Non mi spingo oltre. Persone fragili, malate che raccontano le loro pesanti, grevi, plumbee storie… non oso farmene tramite, ma per farvi lontanamente immaginare pensate a quel Pitbull: ha avuto un vissuto terribile, eppure viene etichettato e visto non come sofferente bisognoso di cure, ma solo come responsabile di un crimine che finisce per pagare con altra violenza in ritorsione.

Questo racconta lo spettacolo messo in scena giovedì 18 dicembre ad offerta libera al Teatro Silvio Pellico da detenuti internati dell’Ospedale Psichiatrico Giudiziario di Reggio Emilia che da 15 anni grazie ad un laboratorio terapeutico (oggi l’ultimo rimasto all’interno della struttura) e l’instancabile lavoro della regista Monica Franzoni, che porta questo e altri spettacoli in giro per l’Italia. Lo spettacolo non è una classica opera di denuncia di una realtà manicomiale che non aiuta o cura ma contiene e abbandona, anzi! la realtà deformata dell’OPG passa in secondo piano rispetto alle emozioni scaturite dai racconti di terribili esistenze fin là vissute dai protagonisti, e proprio per questo acquisisce profonda bellezza, e gli attori riconquistano una dignità dimenticata.

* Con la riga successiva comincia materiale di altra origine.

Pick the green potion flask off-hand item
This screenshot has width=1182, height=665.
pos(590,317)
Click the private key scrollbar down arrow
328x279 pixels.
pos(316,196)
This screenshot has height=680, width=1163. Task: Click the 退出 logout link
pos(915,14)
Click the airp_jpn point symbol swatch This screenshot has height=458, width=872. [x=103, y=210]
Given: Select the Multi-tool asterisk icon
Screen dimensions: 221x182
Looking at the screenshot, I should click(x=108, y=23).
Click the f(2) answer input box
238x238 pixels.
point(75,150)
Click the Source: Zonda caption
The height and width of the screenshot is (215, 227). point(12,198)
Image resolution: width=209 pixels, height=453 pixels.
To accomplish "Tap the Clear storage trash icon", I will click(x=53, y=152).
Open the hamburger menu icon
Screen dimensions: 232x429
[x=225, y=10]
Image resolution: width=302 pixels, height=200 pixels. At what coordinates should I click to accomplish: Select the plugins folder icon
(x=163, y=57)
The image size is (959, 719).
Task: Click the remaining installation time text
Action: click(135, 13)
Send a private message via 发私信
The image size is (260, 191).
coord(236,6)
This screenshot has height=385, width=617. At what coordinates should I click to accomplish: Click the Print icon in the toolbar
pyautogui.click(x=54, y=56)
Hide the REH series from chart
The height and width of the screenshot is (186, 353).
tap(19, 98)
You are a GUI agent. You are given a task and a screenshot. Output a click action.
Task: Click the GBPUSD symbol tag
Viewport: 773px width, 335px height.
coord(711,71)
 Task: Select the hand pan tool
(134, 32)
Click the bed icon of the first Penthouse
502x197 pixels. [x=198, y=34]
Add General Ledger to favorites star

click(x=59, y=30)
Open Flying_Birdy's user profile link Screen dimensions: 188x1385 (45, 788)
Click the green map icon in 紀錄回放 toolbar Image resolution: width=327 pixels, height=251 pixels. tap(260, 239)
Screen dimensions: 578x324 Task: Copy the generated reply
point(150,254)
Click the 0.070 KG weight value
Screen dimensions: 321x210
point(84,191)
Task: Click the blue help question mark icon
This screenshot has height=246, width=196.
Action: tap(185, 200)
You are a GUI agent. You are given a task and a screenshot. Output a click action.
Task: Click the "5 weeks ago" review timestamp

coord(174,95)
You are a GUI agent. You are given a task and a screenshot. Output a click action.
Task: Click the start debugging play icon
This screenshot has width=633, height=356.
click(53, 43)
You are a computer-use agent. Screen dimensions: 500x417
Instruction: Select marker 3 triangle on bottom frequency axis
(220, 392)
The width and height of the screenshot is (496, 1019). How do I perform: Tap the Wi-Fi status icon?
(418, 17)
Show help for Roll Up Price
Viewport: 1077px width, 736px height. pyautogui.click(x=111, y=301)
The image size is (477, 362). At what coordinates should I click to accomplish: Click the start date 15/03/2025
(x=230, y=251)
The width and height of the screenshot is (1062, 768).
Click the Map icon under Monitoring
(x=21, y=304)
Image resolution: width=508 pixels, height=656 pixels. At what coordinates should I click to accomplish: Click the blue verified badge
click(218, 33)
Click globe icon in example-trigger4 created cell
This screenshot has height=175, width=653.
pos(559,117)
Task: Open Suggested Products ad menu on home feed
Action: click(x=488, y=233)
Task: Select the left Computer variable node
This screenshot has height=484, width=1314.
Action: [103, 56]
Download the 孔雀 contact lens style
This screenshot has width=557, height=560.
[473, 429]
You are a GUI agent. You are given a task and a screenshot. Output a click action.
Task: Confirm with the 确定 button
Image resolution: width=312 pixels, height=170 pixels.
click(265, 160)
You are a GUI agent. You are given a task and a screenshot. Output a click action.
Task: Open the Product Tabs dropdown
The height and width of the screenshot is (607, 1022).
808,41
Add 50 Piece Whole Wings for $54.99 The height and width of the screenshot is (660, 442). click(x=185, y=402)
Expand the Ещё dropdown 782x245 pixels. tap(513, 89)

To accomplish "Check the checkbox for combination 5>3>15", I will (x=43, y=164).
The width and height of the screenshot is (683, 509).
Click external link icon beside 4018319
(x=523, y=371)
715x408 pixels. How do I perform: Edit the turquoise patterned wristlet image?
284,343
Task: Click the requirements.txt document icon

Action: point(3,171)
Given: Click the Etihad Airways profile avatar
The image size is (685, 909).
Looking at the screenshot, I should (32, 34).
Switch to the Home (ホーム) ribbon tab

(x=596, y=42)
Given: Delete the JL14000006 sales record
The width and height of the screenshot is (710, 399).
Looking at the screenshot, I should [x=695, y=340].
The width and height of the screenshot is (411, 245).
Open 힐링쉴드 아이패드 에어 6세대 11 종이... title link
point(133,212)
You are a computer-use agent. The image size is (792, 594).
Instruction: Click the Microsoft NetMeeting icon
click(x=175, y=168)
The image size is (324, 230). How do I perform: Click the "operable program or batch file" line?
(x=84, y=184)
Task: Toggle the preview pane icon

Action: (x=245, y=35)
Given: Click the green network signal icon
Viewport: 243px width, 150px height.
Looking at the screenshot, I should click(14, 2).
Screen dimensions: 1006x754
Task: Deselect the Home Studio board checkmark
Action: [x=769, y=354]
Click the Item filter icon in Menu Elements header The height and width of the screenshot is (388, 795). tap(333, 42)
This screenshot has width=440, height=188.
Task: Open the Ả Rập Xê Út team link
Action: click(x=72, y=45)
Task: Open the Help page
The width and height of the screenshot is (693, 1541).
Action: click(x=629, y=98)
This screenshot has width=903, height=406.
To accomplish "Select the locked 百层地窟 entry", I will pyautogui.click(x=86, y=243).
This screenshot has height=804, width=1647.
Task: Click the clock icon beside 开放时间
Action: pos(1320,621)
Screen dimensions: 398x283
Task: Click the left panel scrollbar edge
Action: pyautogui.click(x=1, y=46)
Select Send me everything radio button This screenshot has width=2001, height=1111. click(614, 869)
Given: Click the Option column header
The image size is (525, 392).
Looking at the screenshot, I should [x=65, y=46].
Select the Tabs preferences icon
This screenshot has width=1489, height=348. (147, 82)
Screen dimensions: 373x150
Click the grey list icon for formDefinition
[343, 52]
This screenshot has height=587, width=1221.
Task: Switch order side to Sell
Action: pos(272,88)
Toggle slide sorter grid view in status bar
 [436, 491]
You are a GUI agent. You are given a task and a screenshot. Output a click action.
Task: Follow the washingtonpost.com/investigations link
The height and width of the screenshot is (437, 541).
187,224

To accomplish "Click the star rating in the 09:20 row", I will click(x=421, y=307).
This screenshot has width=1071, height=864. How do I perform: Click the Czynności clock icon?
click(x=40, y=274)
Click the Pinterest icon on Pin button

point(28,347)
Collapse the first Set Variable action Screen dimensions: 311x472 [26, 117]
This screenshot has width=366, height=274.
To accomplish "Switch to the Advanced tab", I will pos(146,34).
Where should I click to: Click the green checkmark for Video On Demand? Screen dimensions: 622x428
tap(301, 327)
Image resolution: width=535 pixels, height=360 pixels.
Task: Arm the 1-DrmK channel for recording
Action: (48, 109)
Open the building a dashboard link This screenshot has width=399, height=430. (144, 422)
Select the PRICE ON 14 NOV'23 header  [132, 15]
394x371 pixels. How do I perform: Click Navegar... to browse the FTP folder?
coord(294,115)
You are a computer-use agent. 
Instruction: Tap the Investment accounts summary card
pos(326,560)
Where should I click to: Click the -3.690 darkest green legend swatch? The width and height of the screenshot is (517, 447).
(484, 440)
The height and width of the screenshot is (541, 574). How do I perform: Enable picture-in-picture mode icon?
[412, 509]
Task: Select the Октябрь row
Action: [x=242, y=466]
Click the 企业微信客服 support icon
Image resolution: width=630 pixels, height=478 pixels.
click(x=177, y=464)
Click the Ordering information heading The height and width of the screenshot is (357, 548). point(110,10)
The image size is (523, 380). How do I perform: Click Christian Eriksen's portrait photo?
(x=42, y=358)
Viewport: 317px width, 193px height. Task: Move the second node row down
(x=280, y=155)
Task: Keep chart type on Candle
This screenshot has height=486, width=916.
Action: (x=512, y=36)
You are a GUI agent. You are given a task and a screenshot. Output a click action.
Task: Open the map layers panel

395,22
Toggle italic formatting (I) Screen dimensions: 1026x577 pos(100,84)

Lo spettacolo ha del meraviglioso, visto che non esistono spazi nel carcere per le prove, niente luci, musiche, scenografie, o oggetti… solo la propria capacità di ragionamento e di comunicazione riconquistata giorno dopo giorno con fatica, dai reclusi.

E per finire, una riflessione forte espressa proprio dai protagonisti: Fuori dall’OPG c’è un mondo difficile e sconosciuto che fa paura. Paura di non poterlo gestire, perché si sa, nella fragilità, basta un attimo per ricadere in errori che si son già vissuti. Per loro che non hanno addirittura, in alcuni casi, occasione nella quotidianità di anche solo parlare con altre persone, o peggio, che hanno vissuto imbottiti di psicofarmaci in un limbo incosciente, è per assurdo più sereno restare rinchiusi in gabbia, che essere messi fuori, gettati come stracci in qualche angolo di una cooperativa… senza percorsi di cura adeguati e personalizzati. E dire che ogni malato ha diritto ad una cura!

A questa serata il grande assente è stato un pubblico più numeroso, capace di abbattere pregiudizi e che potesse regalare soddisfazione a queste persone, riconoscendole, regalando loro un meritato applauso, regalando loro domande e riflessioni condivise… e invece questa volta la nostra città, spesso sensibile e attenta a questi temi aveva la testa interessata più ai regali di natale… ma d’altra parte questa volta purtroppo, sul palco c’erano davvero gli ultimi degli ultimi.